Thursday, October 6, 2011

ENGLISH PATIENT, THE


(November 1996, U.S.)

You wanna know how silly the human brain can work itself sometimes? Anyone who's seen THE ENGLISH PATIENT knows what a wonderful film it is and that it won best picture of its year, etc., etc., etc. Yet every time I think of that film the first thing that keeps popping into my mind is that episode of SEINFELD where Elaine goes to see THE ENGLISH PATIENT with her boyfriend, she hates it, and as a result of that her boyfriend breaks up with her. I'm sorry, but I just can't help it. That's how fucked up the human brain can be sometimes!

Okay, so now for the film itself. Set before and during World War II, it's a story of love, fate, misunderstanding, healing and redemption. The film depicts a critically burned man, at first known only as "the English patient," who's being looked after by Hana (played by Juliette Binoche), a French-Canadian nurse in an abandoned Italian monastery. The mysterious patient is reluctant to disclose any personal information about himself, but through a series of film flashbacks, we're allowed into his past. It's slowly revealed that he is in fact a Hungarian geographer, Count László de Almásy (played by Ralph Fiennes), who was in the process of making a map of the Sahara Desert, and whose affair with a married English woman, Katharine Clifton (played by Kristin Scott Thomas), ultimately brought about his present situation. Ironically, when the two lovers first meet, he's almost repelled by her presence and seemingly wants nothing to do with her. Is it because she's married or is it because he's incapable of real love? We're never sure. Ultimately, love, erotic passion and personal sacrifice cannot be denied. When Katharine is critically injured in a plane crash and brough to a cave by her lover, his undying affection for her is brought to the test when he must walk through the scorching desert to find help and then escape his enemies in order to return to her. By the film's end, all principle characters have found reconciliation, including Katharine and Count László, even in their own deaths.
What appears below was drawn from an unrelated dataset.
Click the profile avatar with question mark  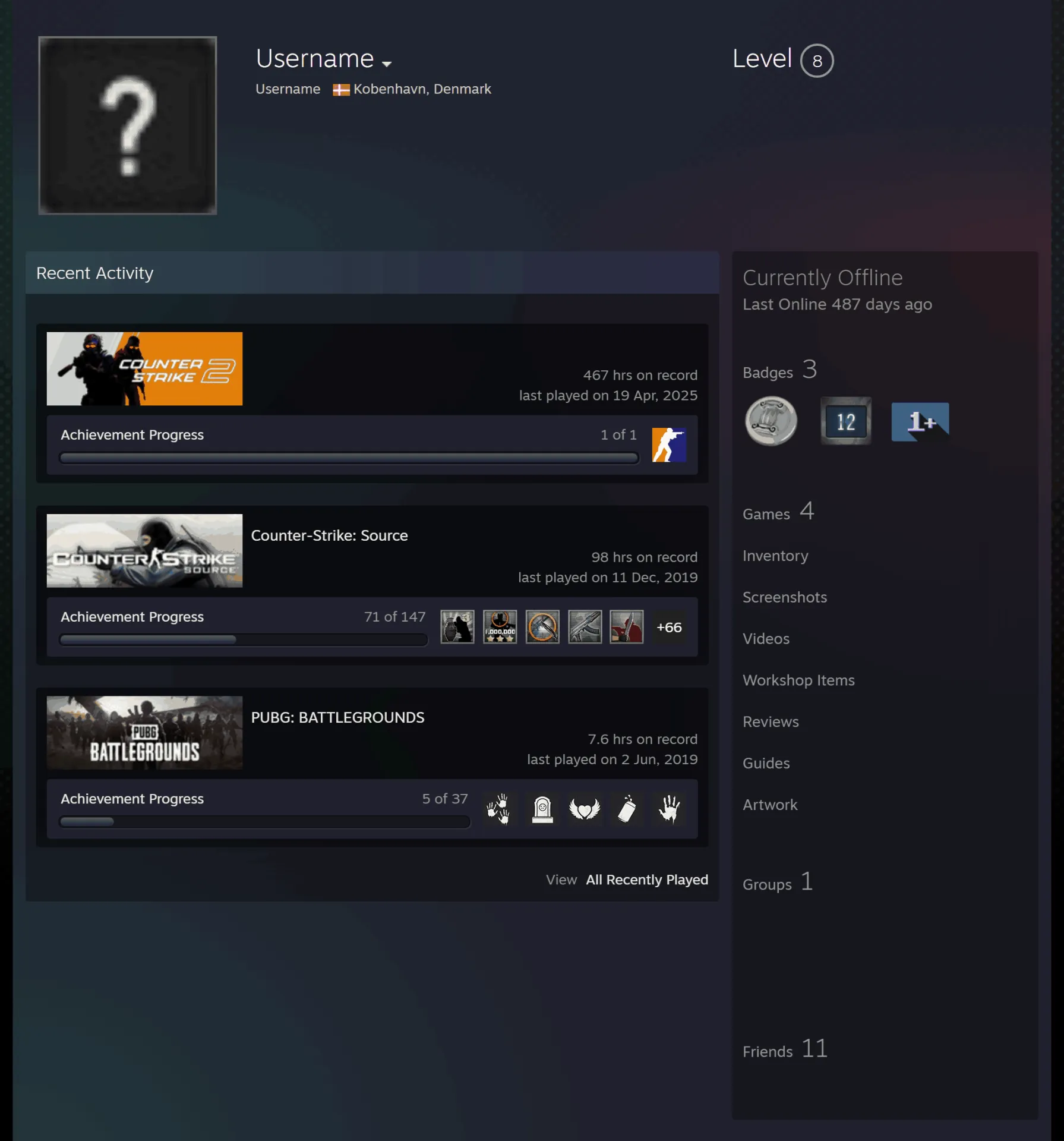[x=128, y=125]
Shot on location in Italy and the deserts of Tunisia, the exterior cinematography of the film (particularly the deserts) could easily be compared to David Lean's work in LAWRENCE OF ARABIA. That's a pretty bold comparison and I don't suppose there'll ever be another film that could be compared to LAWRENCE OF ARABIA in that respect. THE ENGLISH PATIENT, however, under the late Anthony Minghella's direction, can at best, be deemed a very worthy homage. It's a film you should definitely see more than once. The first time you may accumulate many questions. The second time you're likely to get some answers.

THE ENGLISH PATIENT won the Oscar for best picture of 1996.

Favorite line or dialogue:

Hana: "There's a man downstairs. He brought us eggs. He might stay."
Count Laszlo: "Why? Can he lay eggs?"
Hana: "He's Canadian."
Laszlo: "Why are people always so happy when they collide with someone from the same place? What happened in Montreal when you passed a man in the street? Did you invite him to live with you?"